▶ YOUR TASK
Rewrite the lines from the one containing "Task: Sort by Alerts firing column header" through the one containing "Action: (1508, 16)", both included, keeping the request lines and scaling each coordinate in the answers by 1.1, rounded to the nearest whole number with halves rounded up. Leave every other number unchanged.

Lines excerpted from a collection:
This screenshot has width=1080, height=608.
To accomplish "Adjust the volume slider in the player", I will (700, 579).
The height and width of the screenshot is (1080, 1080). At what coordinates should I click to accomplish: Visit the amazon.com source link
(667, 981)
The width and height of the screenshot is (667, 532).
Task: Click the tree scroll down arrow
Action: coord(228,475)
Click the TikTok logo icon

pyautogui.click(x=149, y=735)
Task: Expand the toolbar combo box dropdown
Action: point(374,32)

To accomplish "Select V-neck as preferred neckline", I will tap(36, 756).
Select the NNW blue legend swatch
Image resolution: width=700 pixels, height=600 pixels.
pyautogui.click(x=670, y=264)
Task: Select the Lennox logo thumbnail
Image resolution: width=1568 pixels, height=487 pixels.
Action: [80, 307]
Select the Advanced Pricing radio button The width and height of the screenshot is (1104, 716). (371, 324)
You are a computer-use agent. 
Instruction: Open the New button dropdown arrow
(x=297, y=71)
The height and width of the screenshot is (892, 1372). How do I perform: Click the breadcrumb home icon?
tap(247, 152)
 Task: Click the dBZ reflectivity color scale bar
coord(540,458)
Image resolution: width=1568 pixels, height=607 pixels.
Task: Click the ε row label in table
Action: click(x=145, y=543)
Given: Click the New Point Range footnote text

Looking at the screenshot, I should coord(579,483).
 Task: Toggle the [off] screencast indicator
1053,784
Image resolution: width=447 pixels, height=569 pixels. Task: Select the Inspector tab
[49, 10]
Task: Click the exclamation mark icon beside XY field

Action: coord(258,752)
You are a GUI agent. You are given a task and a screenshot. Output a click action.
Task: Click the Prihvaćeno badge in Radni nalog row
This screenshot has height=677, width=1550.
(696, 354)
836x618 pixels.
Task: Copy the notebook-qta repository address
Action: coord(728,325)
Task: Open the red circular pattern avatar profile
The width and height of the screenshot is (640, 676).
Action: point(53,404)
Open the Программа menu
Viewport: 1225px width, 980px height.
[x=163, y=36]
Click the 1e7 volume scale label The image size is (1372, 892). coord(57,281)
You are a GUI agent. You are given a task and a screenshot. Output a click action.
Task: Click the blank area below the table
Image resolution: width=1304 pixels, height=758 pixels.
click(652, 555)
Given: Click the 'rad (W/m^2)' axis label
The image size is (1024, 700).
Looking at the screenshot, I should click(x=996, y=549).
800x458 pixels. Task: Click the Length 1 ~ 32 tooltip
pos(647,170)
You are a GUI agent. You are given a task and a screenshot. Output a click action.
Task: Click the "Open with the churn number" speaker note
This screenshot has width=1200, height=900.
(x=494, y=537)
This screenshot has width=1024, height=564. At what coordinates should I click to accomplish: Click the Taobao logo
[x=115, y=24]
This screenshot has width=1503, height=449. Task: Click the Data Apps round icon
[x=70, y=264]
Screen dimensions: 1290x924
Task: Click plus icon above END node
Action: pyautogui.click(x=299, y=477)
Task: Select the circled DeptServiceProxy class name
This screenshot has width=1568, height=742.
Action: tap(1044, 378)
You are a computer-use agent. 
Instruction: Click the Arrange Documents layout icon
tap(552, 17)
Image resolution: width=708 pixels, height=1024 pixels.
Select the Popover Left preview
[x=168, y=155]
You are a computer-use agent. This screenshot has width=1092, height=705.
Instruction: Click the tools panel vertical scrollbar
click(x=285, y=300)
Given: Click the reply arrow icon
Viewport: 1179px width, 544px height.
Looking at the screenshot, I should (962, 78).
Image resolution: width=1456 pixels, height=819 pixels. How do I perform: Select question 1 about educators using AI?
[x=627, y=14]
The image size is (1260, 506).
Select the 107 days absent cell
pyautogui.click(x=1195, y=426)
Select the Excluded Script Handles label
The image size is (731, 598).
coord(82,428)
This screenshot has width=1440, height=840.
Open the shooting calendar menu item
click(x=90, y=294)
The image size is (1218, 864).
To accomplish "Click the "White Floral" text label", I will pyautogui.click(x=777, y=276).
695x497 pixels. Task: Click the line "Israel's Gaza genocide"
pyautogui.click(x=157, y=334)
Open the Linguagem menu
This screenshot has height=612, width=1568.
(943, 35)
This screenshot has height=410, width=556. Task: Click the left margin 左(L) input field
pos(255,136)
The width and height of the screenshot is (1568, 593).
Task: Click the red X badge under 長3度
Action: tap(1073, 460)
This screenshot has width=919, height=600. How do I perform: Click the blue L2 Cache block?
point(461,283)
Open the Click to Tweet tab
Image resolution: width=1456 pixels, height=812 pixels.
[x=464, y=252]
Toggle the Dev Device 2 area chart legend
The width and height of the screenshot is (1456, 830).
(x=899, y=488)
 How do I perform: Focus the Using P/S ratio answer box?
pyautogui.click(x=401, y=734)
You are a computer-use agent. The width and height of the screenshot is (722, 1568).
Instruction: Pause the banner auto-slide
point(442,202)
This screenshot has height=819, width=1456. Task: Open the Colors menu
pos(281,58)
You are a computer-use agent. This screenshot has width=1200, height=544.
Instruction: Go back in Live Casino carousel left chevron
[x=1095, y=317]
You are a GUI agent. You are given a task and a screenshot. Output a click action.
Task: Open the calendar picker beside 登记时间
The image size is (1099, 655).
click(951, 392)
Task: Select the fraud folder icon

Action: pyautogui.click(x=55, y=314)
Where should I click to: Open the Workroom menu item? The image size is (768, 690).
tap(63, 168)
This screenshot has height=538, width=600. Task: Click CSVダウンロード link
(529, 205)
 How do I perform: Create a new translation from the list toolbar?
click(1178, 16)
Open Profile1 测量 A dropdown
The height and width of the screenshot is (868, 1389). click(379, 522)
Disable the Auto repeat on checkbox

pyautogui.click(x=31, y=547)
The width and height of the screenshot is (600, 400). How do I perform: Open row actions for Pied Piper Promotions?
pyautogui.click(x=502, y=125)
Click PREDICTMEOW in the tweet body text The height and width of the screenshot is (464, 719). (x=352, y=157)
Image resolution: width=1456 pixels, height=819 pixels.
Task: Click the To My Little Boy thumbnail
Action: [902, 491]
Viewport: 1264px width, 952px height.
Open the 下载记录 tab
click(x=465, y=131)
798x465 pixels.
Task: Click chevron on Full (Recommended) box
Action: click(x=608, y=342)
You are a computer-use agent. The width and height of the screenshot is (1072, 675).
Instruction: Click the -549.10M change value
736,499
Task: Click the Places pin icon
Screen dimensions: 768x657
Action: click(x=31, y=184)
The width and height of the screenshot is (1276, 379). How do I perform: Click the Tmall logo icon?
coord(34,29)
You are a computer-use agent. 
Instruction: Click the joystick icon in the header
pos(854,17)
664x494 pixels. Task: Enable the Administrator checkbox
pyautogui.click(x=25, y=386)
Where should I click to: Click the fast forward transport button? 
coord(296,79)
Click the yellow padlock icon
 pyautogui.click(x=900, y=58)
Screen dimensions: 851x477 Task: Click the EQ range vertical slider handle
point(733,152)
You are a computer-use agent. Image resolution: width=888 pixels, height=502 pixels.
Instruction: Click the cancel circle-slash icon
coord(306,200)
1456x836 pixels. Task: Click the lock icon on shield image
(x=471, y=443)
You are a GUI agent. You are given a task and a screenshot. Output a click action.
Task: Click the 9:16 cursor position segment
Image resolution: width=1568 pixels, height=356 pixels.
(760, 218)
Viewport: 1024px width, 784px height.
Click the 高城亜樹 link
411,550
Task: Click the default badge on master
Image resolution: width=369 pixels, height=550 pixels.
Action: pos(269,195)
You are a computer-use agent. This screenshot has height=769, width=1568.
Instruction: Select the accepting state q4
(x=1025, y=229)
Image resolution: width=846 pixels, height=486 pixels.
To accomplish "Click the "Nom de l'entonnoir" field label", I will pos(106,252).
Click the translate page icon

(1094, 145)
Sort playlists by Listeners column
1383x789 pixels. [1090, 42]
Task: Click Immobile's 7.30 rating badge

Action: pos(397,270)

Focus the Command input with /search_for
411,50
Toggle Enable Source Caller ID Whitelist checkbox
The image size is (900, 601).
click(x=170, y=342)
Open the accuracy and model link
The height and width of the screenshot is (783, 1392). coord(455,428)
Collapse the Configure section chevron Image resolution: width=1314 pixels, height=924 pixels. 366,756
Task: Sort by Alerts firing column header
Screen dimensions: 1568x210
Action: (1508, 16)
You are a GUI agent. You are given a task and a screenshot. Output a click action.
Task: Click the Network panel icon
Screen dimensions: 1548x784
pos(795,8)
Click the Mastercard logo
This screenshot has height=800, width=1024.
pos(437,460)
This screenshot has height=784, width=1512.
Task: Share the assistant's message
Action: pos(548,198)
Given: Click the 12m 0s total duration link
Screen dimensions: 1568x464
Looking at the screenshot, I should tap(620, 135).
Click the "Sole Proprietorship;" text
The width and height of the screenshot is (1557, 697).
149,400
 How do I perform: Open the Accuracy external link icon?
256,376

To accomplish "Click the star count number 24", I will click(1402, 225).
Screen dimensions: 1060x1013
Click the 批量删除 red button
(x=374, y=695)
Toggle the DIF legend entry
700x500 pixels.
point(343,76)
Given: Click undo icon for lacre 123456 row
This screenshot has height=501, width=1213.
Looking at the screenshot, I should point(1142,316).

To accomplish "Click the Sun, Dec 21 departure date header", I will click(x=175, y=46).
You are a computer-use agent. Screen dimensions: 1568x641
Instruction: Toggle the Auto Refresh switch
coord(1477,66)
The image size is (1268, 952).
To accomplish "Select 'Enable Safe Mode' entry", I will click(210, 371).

▶ SOLUTION FOR THIS TASK
Task: Sort by Alerts firing column header
Screen dimensions: 1568x210
Action: (1659, 18)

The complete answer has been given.